2.4 DSF-Cu對(duì)Cal-27細(xì)胞ATP含量的影響

與對(duì)照組相比，50 nmol/L的DSF-Cu處理后細(xì)胞ATP含量稍下降(P<0.05)，而100、400 nmol/L的DSF-Cu顯著降低了細(xì)胞的ATP含量，其中400 nmol/L的濃度抑制作用最強(qiáng)，說(shuō)明DSF-Cu對(duì)ATP生成的抑制作用與濃度相關(guān)(圖4)。

圖2 不同濃度DSF-Cu對(duì)Cal-27細(xì)胞形態(tài)的影響( ×100)Fig.2 The effect of DSF-Cu on the morphology of Cal-27 cells( ×100)
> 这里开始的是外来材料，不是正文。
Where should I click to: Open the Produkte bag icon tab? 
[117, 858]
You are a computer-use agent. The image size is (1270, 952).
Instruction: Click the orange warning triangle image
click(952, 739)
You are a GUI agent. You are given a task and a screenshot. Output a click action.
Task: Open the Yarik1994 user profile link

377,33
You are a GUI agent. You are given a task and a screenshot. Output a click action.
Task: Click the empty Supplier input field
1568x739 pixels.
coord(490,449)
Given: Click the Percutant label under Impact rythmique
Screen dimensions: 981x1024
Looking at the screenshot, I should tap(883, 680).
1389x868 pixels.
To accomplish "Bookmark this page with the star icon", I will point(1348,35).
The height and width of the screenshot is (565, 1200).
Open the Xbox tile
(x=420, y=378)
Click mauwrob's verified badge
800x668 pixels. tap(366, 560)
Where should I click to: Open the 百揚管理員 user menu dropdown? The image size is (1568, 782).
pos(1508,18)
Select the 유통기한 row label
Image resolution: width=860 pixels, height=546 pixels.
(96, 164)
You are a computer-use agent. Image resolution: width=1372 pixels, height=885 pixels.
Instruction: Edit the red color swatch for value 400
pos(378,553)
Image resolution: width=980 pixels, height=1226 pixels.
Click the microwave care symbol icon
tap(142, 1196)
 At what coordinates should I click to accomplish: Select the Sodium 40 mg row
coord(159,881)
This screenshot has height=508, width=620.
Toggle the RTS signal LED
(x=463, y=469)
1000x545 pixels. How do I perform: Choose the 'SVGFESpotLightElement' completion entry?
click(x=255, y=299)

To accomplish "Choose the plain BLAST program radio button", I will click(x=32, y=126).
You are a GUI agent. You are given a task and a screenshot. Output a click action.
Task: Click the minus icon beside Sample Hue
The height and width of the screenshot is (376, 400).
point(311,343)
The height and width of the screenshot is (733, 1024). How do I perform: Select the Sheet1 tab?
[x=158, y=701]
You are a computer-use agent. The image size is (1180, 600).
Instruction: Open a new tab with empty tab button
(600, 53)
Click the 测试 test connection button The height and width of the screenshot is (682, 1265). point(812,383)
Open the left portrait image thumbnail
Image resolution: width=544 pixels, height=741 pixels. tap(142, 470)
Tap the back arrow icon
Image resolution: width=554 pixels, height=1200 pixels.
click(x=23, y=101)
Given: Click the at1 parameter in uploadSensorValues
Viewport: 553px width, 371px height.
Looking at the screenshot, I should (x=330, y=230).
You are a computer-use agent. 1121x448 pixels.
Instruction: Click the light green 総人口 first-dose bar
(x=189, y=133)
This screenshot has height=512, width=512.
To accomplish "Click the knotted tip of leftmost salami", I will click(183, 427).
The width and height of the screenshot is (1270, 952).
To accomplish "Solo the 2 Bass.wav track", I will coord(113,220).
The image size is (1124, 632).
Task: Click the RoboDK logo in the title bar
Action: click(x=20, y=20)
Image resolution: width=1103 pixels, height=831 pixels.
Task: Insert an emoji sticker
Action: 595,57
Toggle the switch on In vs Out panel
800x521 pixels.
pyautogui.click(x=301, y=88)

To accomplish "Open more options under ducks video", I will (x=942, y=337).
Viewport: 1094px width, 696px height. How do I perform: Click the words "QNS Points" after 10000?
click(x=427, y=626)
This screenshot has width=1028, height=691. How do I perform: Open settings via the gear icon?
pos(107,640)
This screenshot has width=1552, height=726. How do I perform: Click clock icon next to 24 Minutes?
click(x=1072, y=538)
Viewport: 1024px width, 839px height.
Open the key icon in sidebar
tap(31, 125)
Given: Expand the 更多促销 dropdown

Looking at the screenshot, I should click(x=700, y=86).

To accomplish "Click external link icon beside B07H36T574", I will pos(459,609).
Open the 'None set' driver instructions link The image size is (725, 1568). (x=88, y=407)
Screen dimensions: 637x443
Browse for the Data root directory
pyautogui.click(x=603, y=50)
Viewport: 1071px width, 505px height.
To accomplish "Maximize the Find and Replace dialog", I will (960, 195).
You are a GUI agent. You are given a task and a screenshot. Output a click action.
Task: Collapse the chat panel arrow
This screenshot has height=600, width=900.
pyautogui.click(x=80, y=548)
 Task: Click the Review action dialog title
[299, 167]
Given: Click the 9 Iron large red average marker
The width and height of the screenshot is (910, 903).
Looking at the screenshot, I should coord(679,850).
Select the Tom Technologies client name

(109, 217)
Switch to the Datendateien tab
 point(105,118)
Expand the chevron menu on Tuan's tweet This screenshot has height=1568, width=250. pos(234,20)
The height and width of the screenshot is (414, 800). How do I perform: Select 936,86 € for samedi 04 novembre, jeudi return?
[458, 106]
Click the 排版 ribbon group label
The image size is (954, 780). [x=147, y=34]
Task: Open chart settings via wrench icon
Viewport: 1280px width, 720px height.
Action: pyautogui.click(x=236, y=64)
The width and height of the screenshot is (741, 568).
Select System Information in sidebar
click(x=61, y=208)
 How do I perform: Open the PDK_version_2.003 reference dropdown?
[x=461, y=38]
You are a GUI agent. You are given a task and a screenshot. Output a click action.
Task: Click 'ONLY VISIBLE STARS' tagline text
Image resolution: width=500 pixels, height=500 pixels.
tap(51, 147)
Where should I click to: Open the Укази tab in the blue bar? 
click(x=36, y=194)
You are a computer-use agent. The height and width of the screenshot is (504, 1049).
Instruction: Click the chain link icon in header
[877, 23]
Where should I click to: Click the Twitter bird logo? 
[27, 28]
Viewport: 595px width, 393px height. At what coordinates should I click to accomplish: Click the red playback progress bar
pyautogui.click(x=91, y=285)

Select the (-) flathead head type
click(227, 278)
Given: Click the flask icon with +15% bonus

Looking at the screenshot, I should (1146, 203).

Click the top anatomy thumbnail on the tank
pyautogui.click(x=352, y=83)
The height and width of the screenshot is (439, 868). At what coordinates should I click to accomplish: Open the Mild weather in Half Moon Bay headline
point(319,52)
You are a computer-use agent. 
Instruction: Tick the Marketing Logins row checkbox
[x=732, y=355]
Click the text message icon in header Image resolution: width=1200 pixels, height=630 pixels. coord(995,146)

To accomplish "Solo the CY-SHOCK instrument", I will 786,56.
A： 0 nmol/L的DSF-Cu; B： 50 nmol/L的DSF-Cu; C： 100 nmol/L的DSF-Cu; D： 400 nmol/L的DSF-Cu

*：與對(duì)照組比較，P<0.05

2.5 DSF-Cu對(duì)OPA1蛋白表達(dá)的影響

DSF-Cu對(duì)舌癌細(xì)胞OPA1蛋白表達(dá)水平影響結(jié)果如圖5所示，低濃度50 nmol/L的DSF-Cu對(duì)OPA1蛋白表達(dá)水平無(wú)明顯影響，而高濃度100、400 nmol/L的DSF-Cu處理后OPA1蛋白表達(dá)水平較對(duì)照組顯著下降(P<0.05)，但兩者之間比較差異無(wú)統(tǒng)計(jì)學(xué)意義。

3 討 論

口腔癌是世界排名第十六的常見腫瘤，據(jù)估計(jì)，僅2018年就新診斷出35.5萬(wàn)病例，超過(guò)17.7萬(wàn)人死亡[4]。舌癌發(fā)病率居口腔癌首位，近年來(lái)在年輕人中發(fā)病率逐漸增加，尤其是在年輕女性中[5]。由于舌癌發(fā)病位置特殊，術(shù)后對(duì)頜面形態(tài)、功能及生活質(zhì)量均有影響，且手術(shù)難度高， 放化療療效不佳，五年生存率僅為50%～60%[1]，因此尋找療效高、副作用小的替代藥品尤為迫切?？紤]到諸如成本低、風(fēng)險(xiǎn)低和耗時(shí)少等優(yōu)點(diǎn)，將已獲批準(zhǔn)的藥物重新用作新的抗癌藥物是一種有前景的策略。

*：與對(duì)照組比較，P<0.05

DSF用于抗酗酒治療已經(jīng)有60多年的歷史。在過(guò)去的十年中，越來(lái)越多的證據(jù)表明DSF在治療人類癌癥方面具有巨大的潛力。DSF的抗癌活性已在體外和體內(nèi)模型中得到驗(yàn)證[6-7]。目前已證實(shí)DSF可以使腫瘤細(xì)胞對(duì)放療敏感，并增強(qiáng)抗癌藥的細(xì)胞毒性，可以作為輔助治療。DSF能通過(guò)靶向作用于醛脫氫酶(一種癌癥干細(xì)胞的標(biāo)志物)抑制癌癥干細(xì)胞，此外，DSF還能誘導(dǎo)癌細(xì)胞凋亡，抑制癌細(xì)胞增殖及轉(zhuǎn)移[8-9]。研究表明，DSF是強(qiáng)金屬螯合劑，與Cu離子結(jié)合形成二乙基二硫代氨基甲酸銅[Cu(DDC)2]絡(luò)合物，具有優(yōu)異的抗癌功效[10]，但其在舌癌的研究甚少，并且相關(guān)機(jī)制尚不明確。本研究結(jié)果顯示，DSF-Cu有抑制舌癌細(xì)胞增殖、誘導(dǎo)其凋亡的作用，并且呈濃度依賴性，符合既往研究結(jié)果。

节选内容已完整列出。